### Task to carry out
From the data, copy out every line in which the word "filter" appears.

........

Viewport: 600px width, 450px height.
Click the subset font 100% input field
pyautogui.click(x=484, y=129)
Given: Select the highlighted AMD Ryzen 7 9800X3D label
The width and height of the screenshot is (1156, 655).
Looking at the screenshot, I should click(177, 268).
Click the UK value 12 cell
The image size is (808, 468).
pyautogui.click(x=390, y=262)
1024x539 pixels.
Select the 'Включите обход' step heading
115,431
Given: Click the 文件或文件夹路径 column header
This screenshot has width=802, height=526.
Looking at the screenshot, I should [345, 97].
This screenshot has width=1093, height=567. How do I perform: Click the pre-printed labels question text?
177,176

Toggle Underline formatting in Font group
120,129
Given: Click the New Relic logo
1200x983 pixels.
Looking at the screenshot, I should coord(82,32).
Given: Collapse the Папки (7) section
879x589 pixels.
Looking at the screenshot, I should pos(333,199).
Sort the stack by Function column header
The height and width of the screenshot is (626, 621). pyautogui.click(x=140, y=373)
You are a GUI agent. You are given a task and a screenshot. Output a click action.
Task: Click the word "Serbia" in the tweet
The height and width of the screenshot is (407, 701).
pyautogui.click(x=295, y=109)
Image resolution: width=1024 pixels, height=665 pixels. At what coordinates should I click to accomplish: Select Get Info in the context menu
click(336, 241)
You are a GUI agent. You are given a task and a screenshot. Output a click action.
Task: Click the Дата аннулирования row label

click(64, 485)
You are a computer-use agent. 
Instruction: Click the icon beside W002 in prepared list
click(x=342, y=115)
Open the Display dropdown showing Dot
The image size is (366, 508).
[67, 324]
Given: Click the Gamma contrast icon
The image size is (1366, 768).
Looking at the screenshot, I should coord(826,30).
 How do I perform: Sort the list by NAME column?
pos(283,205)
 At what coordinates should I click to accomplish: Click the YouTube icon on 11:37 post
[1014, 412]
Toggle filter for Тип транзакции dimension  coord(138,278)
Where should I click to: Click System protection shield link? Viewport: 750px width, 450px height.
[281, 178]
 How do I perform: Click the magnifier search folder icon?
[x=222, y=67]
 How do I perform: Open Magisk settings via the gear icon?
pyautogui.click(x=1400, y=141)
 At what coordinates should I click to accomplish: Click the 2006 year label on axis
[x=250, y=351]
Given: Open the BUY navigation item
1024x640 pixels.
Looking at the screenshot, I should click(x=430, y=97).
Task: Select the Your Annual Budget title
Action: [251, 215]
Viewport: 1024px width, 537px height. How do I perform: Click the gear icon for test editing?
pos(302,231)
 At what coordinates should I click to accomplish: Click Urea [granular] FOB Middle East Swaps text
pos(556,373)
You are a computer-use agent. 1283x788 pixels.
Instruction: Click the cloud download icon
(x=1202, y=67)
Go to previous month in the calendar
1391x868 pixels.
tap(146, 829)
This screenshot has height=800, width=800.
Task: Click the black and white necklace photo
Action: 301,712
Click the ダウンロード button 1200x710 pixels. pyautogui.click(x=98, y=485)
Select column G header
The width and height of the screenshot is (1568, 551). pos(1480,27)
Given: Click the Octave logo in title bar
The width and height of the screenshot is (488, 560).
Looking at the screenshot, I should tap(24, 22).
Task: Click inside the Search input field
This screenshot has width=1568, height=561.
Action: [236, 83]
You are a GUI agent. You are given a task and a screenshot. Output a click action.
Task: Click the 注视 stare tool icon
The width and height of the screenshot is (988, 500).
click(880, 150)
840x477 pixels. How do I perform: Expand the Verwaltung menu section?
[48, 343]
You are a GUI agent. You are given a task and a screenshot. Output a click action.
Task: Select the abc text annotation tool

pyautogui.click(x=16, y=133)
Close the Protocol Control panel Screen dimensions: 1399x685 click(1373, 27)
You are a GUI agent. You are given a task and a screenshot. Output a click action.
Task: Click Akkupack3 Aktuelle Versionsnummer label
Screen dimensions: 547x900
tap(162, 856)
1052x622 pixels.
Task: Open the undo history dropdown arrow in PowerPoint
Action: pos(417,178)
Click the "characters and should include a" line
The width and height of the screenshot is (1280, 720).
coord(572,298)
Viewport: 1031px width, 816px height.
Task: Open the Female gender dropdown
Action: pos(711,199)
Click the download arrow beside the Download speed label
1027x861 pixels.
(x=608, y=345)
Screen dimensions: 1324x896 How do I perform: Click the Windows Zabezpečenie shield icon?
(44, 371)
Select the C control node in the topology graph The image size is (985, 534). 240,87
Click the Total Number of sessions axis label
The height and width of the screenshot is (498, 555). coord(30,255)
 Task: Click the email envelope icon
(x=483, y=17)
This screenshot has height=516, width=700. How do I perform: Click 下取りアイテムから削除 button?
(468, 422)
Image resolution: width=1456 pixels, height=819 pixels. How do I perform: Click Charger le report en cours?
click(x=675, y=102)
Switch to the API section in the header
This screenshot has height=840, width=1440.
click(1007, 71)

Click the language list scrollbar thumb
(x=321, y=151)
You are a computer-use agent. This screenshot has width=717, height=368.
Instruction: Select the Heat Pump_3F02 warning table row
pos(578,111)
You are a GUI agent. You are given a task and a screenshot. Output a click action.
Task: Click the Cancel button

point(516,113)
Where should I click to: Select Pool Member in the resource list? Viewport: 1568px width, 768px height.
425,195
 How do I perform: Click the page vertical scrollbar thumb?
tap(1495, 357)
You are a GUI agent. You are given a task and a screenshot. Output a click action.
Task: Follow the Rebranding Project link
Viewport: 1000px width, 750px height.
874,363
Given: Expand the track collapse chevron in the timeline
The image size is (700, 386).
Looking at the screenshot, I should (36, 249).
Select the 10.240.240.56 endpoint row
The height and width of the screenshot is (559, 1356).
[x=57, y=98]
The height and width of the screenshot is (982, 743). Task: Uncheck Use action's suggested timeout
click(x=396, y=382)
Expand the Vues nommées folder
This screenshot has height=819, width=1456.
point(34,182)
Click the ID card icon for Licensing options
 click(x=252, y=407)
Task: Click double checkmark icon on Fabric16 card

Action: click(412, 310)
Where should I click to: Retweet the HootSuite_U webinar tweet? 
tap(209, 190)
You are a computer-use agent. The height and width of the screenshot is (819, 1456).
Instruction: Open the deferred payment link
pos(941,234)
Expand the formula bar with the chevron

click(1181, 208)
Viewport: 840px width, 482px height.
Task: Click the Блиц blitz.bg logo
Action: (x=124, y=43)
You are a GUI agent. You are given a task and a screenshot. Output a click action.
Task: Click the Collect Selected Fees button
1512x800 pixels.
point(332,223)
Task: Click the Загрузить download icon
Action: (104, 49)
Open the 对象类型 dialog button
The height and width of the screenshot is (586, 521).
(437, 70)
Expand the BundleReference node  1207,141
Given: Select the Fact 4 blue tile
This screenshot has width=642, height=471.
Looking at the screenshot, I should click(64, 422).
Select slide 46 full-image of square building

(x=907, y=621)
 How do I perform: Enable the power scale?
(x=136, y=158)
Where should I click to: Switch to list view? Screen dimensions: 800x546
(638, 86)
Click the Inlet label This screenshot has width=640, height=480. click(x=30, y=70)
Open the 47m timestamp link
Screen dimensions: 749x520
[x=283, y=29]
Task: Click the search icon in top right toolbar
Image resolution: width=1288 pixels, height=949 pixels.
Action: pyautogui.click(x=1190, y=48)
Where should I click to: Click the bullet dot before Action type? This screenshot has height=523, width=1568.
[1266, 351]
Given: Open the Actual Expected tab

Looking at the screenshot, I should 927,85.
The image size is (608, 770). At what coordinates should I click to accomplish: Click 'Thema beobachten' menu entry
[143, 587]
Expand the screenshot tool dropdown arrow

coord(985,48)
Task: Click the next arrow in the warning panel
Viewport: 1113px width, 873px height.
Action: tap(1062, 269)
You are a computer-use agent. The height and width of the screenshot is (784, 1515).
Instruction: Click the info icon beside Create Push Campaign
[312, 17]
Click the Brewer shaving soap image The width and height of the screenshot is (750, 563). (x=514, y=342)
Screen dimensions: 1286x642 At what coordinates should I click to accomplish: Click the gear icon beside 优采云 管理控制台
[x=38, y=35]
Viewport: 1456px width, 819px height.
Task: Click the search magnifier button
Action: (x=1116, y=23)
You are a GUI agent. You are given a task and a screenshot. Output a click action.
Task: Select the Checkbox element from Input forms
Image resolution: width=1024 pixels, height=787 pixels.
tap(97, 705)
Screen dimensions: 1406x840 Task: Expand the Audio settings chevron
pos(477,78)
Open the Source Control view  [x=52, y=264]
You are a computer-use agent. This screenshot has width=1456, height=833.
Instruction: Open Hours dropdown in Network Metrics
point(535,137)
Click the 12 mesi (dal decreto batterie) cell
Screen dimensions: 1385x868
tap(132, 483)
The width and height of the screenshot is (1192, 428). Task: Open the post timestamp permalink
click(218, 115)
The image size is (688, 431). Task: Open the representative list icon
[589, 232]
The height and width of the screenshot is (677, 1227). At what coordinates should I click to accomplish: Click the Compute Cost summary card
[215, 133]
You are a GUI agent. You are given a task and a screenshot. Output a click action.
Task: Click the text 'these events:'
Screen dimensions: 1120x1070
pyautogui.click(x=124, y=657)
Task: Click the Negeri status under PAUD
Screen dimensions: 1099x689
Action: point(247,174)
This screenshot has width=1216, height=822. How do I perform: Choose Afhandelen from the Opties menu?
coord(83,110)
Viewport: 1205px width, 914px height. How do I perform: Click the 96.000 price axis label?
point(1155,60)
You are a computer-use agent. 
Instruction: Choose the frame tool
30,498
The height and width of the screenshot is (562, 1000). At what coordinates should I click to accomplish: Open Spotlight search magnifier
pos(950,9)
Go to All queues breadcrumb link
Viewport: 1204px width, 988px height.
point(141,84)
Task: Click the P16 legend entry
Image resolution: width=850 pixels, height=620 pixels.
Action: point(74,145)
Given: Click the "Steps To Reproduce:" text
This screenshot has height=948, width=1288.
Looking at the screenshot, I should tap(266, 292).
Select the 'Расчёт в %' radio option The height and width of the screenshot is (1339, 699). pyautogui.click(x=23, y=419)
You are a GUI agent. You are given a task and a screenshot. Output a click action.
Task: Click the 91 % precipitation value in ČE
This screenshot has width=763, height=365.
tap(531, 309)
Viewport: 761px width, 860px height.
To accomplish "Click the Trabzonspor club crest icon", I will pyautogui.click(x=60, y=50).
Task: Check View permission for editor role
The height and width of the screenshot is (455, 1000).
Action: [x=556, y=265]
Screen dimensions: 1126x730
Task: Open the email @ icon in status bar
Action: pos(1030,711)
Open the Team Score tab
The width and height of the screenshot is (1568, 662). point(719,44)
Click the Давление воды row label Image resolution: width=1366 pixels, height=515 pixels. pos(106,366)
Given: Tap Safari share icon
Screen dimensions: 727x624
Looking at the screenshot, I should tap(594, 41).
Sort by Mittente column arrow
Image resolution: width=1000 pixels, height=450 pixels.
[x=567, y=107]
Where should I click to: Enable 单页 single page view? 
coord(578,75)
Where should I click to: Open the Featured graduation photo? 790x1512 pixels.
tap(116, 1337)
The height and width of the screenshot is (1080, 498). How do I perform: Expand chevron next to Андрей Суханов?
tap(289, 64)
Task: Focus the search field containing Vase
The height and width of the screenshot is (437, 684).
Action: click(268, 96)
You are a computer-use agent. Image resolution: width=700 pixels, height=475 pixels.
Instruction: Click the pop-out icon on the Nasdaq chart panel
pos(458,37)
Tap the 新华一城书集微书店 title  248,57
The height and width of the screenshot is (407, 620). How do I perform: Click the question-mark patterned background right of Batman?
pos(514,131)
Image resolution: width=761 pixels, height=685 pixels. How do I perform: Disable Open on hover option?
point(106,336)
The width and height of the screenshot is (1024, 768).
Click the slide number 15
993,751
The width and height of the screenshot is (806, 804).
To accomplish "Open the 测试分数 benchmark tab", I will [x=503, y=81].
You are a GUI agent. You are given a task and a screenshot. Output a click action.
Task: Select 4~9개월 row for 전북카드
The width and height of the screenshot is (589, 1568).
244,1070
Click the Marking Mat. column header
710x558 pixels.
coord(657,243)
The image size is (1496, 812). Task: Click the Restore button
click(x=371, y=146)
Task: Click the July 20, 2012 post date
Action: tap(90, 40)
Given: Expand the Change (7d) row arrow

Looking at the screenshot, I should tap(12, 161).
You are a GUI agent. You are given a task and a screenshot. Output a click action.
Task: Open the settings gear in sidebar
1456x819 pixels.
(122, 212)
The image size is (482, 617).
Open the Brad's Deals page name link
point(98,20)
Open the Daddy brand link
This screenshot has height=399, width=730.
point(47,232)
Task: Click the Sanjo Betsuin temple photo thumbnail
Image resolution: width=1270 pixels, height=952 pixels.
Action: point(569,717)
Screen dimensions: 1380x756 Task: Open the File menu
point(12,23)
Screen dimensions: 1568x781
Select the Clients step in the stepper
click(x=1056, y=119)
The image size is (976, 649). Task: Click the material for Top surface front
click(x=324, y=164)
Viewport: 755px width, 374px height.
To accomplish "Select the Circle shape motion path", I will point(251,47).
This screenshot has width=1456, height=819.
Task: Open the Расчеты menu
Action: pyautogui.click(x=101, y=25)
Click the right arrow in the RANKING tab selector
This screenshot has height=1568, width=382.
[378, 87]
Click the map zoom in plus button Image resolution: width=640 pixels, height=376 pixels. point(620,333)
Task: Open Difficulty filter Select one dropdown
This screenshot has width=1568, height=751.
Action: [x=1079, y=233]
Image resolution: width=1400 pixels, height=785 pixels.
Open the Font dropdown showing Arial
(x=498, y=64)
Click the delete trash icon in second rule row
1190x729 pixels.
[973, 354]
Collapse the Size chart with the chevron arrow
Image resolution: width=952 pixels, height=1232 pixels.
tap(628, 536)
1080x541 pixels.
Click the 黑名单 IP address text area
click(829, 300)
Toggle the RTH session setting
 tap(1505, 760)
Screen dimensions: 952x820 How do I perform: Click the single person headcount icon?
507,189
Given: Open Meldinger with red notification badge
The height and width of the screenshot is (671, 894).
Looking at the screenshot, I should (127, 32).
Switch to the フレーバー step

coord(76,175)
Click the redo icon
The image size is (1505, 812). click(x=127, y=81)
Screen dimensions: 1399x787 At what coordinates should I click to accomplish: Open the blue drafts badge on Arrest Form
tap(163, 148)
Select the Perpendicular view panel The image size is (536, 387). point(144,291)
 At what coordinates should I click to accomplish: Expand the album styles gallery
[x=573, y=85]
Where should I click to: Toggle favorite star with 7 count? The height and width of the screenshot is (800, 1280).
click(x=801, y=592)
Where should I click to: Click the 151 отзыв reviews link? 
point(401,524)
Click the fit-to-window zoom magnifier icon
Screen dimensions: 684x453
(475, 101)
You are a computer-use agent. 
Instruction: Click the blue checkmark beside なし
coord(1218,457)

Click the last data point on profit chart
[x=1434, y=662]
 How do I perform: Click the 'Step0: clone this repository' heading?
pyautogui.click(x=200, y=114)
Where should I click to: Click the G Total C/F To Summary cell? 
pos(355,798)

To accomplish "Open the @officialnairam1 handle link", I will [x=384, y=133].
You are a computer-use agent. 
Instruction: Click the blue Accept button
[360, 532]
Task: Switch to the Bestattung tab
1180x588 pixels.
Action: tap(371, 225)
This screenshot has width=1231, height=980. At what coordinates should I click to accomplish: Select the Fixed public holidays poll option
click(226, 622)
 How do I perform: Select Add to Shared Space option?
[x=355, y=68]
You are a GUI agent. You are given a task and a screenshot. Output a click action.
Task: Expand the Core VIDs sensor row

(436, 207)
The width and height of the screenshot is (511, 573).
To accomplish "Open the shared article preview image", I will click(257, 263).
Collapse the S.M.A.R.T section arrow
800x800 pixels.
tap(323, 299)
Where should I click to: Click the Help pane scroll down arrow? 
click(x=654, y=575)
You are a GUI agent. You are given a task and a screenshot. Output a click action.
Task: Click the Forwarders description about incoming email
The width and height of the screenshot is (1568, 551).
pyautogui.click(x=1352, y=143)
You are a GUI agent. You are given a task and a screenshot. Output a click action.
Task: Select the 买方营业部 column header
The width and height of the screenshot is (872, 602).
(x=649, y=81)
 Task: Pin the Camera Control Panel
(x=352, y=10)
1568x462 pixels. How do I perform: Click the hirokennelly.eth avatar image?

........

### Result
Toggle filter for Тип транзакции dimension  coord(138,278)
Task: Open Difficulty filter Select one dropdown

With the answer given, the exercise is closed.